[DATA SUPPLIED — start]
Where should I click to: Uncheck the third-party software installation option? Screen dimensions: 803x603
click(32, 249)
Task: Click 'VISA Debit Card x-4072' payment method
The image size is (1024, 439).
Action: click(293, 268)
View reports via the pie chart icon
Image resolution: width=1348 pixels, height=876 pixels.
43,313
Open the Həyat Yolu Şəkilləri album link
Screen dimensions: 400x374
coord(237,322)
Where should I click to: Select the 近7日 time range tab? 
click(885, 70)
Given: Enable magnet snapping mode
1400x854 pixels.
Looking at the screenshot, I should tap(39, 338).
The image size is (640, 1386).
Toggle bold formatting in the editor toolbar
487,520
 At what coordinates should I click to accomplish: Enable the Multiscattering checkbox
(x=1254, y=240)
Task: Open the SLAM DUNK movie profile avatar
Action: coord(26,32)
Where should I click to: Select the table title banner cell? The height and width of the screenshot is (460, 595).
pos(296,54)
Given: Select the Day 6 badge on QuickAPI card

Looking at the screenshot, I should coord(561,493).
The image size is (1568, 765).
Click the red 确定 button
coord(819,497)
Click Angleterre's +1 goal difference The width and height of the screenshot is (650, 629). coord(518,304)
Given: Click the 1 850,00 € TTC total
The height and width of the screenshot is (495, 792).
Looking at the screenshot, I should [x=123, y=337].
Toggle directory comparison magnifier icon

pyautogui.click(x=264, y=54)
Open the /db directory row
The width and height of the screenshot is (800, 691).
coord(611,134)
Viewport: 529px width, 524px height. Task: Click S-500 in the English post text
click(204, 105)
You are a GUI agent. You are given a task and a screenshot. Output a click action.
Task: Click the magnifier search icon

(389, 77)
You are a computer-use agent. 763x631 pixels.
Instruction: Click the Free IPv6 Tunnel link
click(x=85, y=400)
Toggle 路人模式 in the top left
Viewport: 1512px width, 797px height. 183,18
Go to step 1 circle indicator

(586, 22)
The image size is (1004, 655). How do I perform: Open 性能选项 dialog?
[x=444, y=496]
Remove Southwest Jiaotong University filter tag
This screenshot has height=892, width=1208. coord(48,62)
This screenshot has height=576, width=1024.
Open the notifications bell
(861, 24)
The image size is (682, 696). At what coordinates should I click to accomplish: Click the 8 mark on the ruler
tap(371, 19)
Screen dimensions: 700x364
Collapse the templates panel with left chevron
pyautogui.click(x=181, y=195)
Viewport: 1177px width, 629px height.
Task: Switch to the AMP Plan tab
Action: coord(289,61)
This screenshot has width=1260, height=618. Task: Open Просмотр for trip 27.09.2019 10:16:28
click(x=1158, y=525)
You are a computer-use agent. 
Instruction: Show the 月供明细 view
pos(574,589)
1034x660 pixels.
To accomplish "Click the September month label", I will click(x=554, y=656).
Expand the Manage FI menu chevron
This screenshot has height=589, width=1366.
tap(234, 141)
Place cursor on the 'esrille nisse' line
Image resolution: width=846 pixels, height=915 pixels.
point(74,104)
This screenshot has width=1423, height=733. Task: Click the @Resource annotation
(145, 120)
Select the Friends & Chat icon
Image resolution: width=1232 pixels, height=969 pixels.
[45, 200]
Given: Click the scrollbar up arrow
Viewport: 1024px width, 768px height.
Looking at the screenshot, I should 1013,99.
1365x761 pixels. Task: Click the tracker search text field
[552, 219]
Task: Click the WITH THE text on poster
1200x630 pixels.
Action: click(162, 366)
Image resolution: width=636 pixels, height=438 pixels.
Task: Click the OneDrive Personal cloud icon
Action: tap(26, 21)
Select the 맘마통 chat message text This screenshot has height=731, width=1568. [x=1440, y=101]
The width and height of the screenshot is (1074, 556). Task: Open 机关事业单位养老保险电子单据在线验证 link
[DATA SUPPLIED — finish]
◆ TASK STATEMENT
Count how many lines of the entries contain the word "computer"; only the number should appear in the reply.

◆ ANSWER SECTION
2